Petite-Terre is a national park, with stunningly clear water filled with coral and marine life. One of the islands, Terre-de-Haut, is a protected nesting area, so you may not go ashore. The other island, Terre-de-Bas has a white sandy beach, picnic tables and grills, hiking trails, and a small lighthouse with information about the history of the park. No anchoring is allowed in the park (there are moorings for cruising boats and the many small day charter boats that arrived full of guests from the mainland each morning and departed by early afternoon.

We didn't know until we arrived, but we had zero cell reception at the island, so we rang in the new year quietly, and without the distraction of our phones or the internet, we enjoyed several relaxing days snorkeling the bay and reef for turtles, sting rays and tarpon fish, and hiking ashore.

Les Saintes

After Petite-Terre, we headed to mainland Guadeloupe for a week of sailing the southern coast before we headed to the the Saintes for a strong blow headed our way. The Saintes may be the most charming French island imaginable, with plenty to see and do, and is likely among our top 10 favorite places in the Caribbean.

We sailed close hauled from Pointe-a-Pitre on January 7 in 17-21kt winds and 3-4 ft seas and made great 6-6.5 knots of speed as several wind-only squalls passed us by. The Saintes are a group of small islands, but only the largest - Terre d'en Haut - is inhabited. The town has dozens of moorings, and we were able to find one close behind the island for good wind protection and away from the busy ferry traffic going in and out of the main seaside town, Bourg des Saintes.

One of the small, uninhibited island in the Saintes, called Cabrit, has several trails that lead to the ruins of Fort Josephine and nice snorkeling off its southwest corner, which we did the day after we arrived and before the wind picked up making it too difficult for us to dinghy across the bay.

For the next week the winds blew steady 20-30 knots, but we kept ourselves busy each day. During our visit, we hiked to Le Chameau, the highest point on the island with an old Napoleonic tower, for the most spectacular views of the bay below.

There is also a sunken ferry in the bay, Lynn D, which Nick enjoyed exploring, and we found some nice snorkeling around the corner of the bay at Pain a Sucre.

Ashore we found plenty of shops, boutiques and cafes to visit.

We also spent a full day touring Fort Napoleon, which was built in 1867 and has been well restored and is home to a museum; while nearly all of the information was in French, we still very much enjoyed taking in the many historical artifacts.
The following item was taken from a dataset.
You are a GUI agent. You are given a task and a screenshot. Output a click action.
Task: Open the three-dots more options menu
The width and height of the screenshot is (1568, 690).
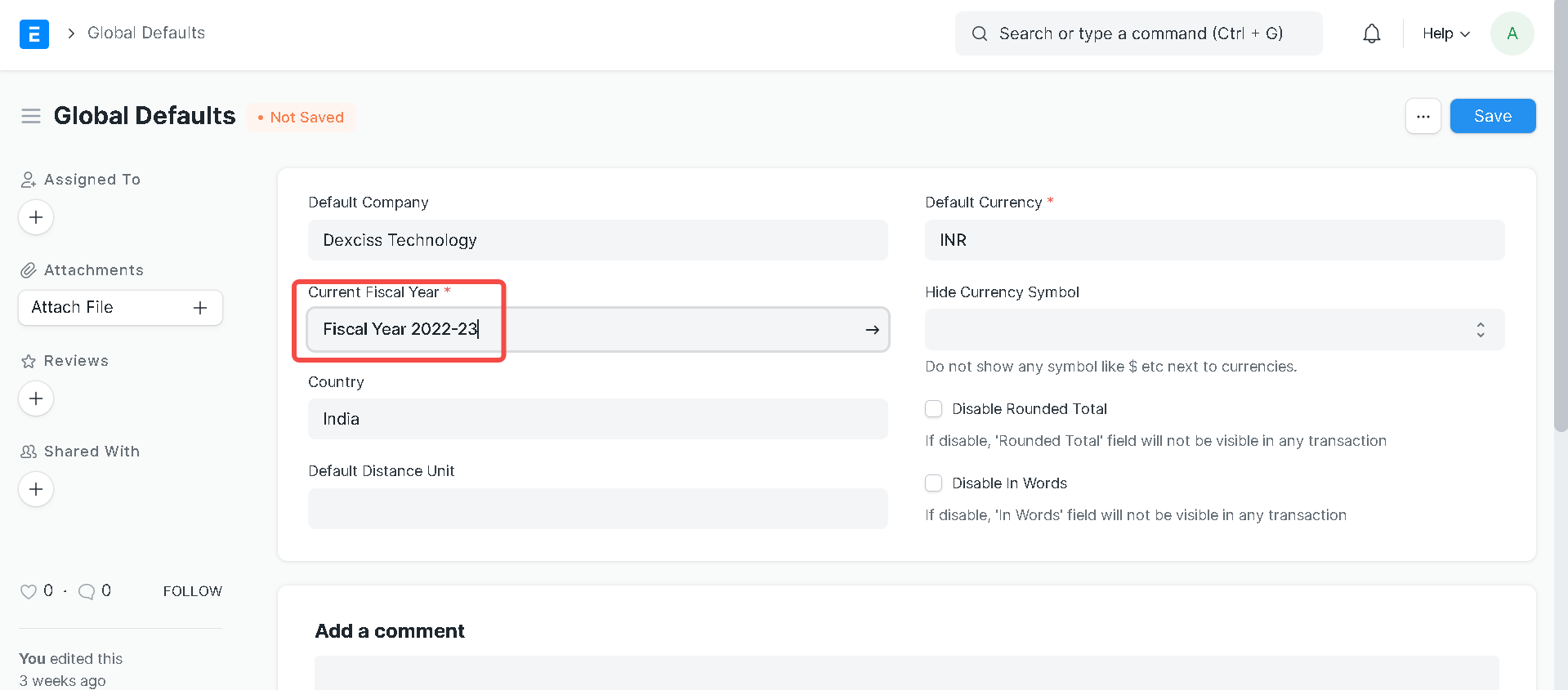pyautogui.click(x=1423, y=116)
As we were sitting alone in the small theater room watching a short film about the island's history, a small pigeon flew into the room and smacked right into the glass window, giving all of us quite the fright! Thankfully the bird eventually found its way out.

After 10 days, we’d explored nearly every corner of the island, and the heavy winds were finally subsiding enough for us to leave the Saintes. 
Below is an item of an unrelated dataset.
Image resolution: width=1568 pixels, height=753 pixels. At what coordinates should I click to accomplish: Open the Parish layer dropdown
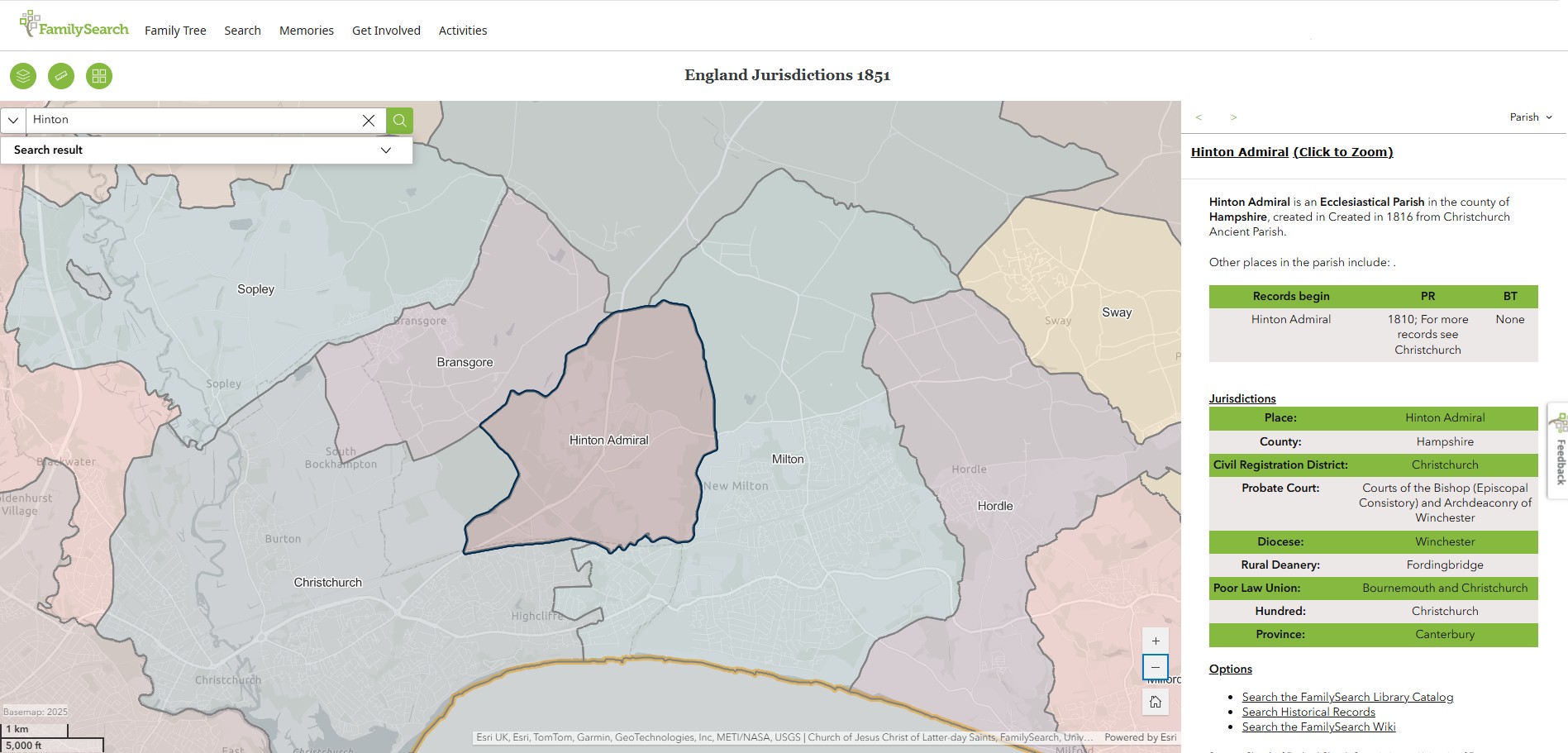(1531, 117)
On January 16 we sailed north to mainland Guadeloupe and the town of Basse Terre along the west coast to catch up with friends sailing in from several directions. After two nights in Basse Terre, we learned that several other boats of friends were headed to the Saintes, including Andy Schell and Mia Karlsson of 59 North Sailing on their 59-ft Swan, Ice Bear.

Andy and Mia provide offshore passage training, and we sailed with them in 2017 aboard their 48 ft Swan, Isbjorn, to gain some blue water sailing experience. While we usually prefer to sail linearly and don't often backtrack, we couldn't pass up an opportunity to say hello in person to so many of our sailing friends, so on January 18 we turned Borealis around and headed south again to the Saintes.

We had so much fun back in the Saintes with friends old and new at a beach barbecue ashore, exploring new places in town, and once again hiking to the highest point, Le Chameau, to show off the amazing views.

After several busy days and too many goodbyes, on January 22, we said farewell again to the Saintes and pointed Borealis' bow back north toward Guadeloupe’s west coast.